Woody on Rye, when viewed from outside of the circle of scholars interested in Jewishness and Woody Allen’s movies, seems like an insider conversation content to remain that way. The volume brings together a series of respected scholars to explore ideas and themes in Allen’s movies from c. 1992 onward—films, Brook and Grinberg claim, largely overlooked in scholarship due to the “the major fissure in Allen’s career caused by the Mia Farrow/Soon-Yi Previn scandal” (ix). Unfortunately, the addition of a lens of “Jewishness” appears to hamstring the contributors—and their volume’s contribution—more than it helps.
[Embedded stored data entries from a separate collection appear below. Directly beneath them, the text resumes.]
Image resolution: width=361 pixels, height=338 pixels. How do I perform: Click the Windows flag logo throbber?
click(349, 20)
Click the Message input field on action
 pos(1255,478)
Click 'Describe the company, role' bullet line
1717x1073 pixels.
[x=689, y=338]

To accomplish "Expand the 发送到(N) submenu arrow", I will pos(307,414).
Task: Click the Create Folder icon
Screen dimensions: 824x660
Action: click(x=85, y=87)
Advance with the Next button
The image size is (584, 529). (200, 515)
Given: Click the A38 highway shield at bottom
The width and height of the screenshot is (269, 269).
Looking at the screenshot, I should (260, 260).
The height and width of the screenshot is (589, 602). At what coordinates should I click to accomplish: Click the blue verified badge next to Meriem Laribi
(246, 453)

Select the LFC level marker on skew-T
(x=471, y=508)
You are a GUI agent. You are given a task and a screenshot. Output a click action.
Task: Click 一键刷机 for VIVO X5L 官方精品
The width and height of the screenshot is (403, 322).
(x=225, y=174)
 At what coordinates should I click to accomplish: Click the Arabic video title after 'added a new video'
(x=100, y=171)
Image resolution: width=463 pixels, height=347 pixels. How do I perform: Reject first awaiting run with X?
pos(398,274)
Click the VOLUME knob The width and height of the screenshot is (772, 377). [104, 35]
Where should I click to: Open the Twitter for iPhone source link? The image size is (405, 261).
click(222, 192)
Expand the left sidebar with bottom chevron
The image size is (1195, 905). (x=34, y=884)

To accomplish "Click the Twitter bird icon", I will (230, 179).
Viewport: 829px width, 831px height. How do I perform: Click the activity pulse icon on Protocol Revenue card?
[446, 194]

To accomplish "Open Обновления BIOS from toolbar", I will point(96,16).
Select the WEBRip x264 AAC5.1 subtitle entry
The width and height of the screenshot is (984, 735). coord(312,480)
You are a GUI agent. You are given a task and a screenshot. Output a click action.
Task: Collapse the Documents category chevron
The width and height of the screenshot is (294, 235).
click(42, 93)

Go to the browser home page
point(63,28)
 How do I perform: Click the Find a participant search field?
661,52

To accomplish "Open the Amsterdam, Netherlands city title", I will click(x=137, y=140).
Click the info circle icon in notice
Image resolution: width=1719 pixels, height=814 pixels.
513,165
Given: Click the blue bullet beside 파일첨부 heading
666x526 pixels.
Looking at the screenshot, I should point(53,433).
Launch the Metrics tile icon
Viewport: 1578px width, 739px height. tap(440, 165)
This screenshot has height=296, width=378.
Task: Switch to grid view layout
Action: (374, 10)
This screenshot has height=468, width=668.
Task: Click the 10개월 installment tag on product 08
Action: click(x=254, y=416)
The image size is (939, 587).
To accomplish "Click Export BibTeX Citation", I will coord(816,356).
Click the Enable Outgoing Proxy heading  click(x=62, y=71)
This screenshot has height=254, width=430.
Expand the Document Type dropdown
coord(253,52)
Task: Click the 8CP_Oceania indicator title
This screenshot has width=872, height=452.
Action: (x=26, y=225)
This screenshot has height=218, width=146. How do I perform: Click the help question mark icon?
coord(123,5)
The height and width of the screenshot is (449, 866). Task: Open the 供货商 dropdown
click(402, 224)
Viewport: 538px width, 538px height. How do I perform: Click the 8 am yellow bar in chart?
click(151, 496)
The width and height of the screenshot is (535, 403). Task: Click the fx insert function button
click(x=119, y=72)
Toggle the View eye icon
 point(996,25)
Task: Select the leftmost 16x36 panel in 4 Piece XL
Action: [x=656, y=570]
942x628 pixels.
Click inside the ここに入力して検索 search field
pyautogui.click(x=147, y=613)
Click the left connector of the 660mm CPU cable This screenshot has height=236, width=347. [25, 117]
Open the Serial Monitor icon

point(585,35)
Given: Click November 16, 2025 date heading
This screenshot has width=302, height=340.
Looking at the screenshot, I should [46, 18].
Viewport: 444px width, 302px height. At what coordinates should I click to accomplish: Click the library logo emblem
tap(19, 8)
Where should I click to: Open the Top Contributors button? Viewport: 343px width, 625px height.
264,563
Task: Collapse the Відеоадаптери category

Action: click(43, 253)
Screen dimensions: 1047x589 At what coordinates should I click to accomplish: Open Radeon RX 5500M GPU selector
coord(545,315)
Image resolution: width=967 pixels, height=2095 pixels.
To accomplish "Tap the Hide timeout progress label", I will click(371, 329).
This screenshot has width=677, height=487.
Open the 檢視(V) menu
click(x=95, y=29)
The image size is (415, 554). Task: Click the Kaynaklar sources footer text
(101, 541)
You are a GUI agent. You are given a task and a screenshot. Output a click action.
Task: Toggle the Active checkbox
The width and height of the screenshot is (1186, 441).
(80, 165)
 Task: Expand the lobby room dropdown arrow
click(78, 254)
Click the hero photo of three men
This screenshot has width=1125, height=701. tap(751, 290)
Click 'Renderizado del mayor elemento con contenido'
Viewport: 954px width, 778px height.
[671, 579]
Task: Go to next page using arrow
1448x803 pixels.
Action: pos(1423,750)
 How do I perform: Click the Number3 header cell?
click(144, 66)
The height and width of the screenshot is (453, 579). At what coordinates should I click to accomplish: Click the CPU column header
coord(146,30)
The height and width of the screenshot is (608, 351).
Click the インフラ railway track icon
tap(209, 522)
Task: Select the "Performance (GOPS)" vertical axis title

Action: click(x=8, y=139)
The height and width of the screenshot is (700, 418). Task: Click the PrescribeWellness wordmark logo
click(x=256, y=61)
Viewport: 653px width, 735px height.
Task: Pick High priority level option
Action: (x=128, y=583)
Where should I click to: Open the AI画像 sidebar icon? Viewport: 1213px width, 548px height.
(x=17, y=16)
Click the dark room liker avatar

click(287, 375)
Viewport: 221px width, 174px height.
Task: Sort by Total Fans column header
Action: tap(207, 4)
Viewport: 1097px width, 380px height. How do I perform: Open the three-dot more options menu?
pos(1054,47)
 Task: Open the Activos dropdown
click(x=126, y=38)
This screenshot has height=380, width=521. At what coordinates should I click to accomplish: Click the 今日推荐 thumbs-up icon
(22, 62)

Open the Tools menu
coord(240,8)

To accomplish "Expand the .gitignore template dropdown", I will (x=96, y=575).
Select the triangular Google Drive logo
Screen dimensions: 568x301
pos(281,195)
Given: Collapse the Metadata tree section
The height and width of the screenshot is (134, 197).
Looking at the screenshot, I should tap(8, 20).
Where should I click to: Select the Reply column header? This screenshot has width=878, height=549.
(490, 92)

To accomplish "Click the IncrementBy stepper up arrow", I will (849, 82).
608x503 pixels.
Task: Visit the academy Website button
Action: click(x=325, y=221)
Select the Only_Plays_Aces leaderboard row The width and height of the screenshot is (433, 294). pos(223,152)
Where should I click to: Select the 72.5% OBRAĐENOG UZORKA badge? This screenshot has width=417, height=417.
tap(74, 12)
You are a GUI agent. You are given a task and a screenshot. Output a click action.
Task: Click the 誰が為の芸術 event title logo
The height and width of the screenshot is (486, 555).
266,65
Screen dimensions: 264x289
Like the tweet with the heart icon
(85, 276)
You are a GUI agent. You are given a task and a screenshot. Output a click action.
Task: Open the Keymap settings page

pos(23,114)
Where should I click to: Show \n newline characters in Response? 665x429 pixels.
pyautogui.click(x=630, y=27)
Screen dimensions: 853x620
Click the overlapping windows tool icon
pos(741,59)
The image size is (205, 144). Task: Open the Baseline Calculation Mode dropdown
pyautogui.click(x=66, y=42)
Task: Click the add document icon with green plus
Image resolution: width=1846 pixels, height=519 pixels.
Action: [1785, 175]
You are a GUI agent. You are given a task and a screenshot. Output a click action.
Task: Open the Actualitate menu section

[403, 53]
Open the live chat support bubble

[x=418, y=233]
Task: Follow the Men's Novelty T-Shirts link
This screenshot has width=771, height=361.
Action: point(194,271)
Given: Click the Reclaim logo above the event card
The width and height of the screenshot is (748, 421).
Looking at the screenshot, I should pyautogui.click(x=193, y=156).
Grinberg, in his own essay, provides a justification: “Woody Allen ought to be viewed as a serious Jewish artist and philosopher, whose Jewish or indeed Judaic thinking shines through even or especially in the absence of apparent Jewish markers, thematics, or identity” (38). Yet while this pairing seems natural on the surface (and may appeal theoretically to Jewish studies), these dual foci too often turn the volume into an exercise in scholarly self-affirmation. Despite Woody Allen’s complex, and often dismissive, relationship to Judaism in his own accounts, his voice is drowned out here by scholarly fiat.

Scholarship that explores a celebrity’s or artist’s “Jewishness” has become its own cottage industry, achieving varying degrees of success. Often such studies involve combing a subject’s works for indicators of Judaism, whether obvious or coded; triangulating these observations with other mediated accounts of the artist, such as newspaper interviews or profiles; and anchoring the discussion to more general thematic ideas in the work of prominent scholars. While at times illuminating, these kinds of studies have been critiqued as more interested in arranging [End Page 271] data to achieve a preconceived end than in letting the evidence speak for itself. An entire volume predicated on such a preconceived end, moreover—here, Allen’s Jewishness—has the trap already set. Attractive writing and humorous turns of phrase, as well as a whimsical design that replaces colons in chapter titles with a broken pair of glasses, cannot save many of the essays from suffering as a result. Historians might find particularly annoying the lack of primary materials engaged beyond Allen’s films, leading, among other things, to long plot narrations/readings (especially Annie Hall, Crimes and Misdemeanors, Deconstructing Harry, and Scoop) that can repeat across several essays. Without other historical benchmarks, moreover, the films double as their own insular history, leading to a false impression of hermeticism.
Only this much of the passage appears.